Just as in the ANOVA analysis, we really have a competition between two models. The full model $y_{i}=\beta_{0}+\beta_{1}x+\epsilon_{i}$ vs the simple model where x does not help predict $$y$$ $y_{i}=\beta_0+\epsilon_{i}$ Notice this is effectively forcing the regression line to be flay and I could have written the model using $$\beta_{0}=\mu$$ to try to keep our notation straight. If I were to look at the simple model I would use $$\bar{y}=\hat{\beta}_0$$ as the predicted value of $$y$$ for any value of $$x$$ and my Sum of Squared Error in the simple model will be $SSE_{simple} = \sum_{i=1}^{n}\left(y_{i}-\hat{y}_{i}\right)^{2} = \sum_{i=1}^{n}\left(y_{i}-\hat{\beta}_0\right)^{2}$ and the appropriate Mean Squared Error is

$MSE_{simple}=\frac{1}{n-1}\sum\left(y_{i}-\hat{\beta}_0\right)^{2}$

We can go through the same sort of calculations for the full complex model and get $SSE_{complex} = \sum_{i=1}^{n}\left(y_{i}-\hat{y}_{i}\right)^{2} = \sum_{i=1}^{n}\left(y_{i}-\left(\hat{\beta}_{0}+\hat{\beta}_{1}x_{i}\right)\right)^{2}$ Notice that $$\hat{\beta}_0$$ term is in both models, but will not be numerically the same. Next we have $MSE_{complex}=\frac{1}{n-2}\sum_{i=1}^{n}\left(y_{i}-\left(\hat{\beta}_{0}+\hat{\beta}_{1}x_{i}\right)\right)^{2}$ Just as in the AVOVA analysis, if we often like to look at the difference between $SSE_{simple}-SSE_{comples}=SSE_{diff}$ and think of this quantity as the amount of variability that is explained by adding the slope parameter to the model. Just as in the AVOVA case we’ll calculate $MSE_{diff}=SSE_{diff}/df_{diff}$ where $$df_{diff}$$ is the number of parameters that we added to the simple model to create the complex one. In the simple linear regression case, $$df_{diff}=1$$.
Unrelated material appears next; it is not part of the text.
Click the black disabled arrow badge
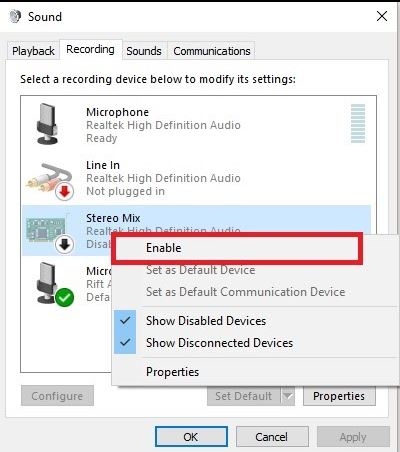Image resolution: width=400 pixels, height=452 pixels. 64,245
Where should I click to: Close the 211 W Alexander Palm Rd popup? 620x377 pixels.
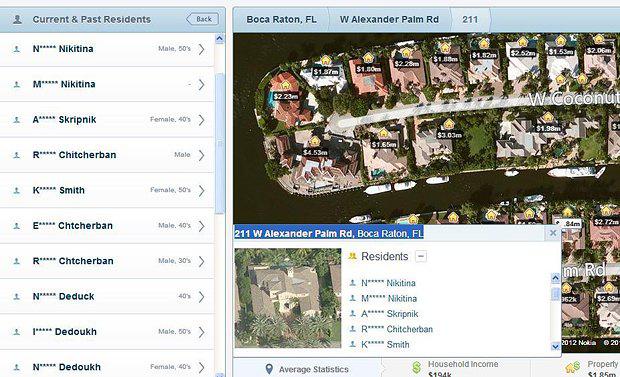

Just as in the ANOVA case, we will calculate an f-statistic to test the null hypothesis that the simple model suffices vs the alternative that the complex model is necessary. The calculation is $f=\frac{MSE_{diff}}{MSE_{complex}}$ and the associated p-value is $$P\left(F_{1,n-2}>f\right)$$. Notice that this test is exactly testing if $$\beta_{1}=0$$ and therefore the p-value for the F-test and the t-test for $$\beta_{1}$$ are the same. It can easily be shown that $$t_{1}^{2}=f$$.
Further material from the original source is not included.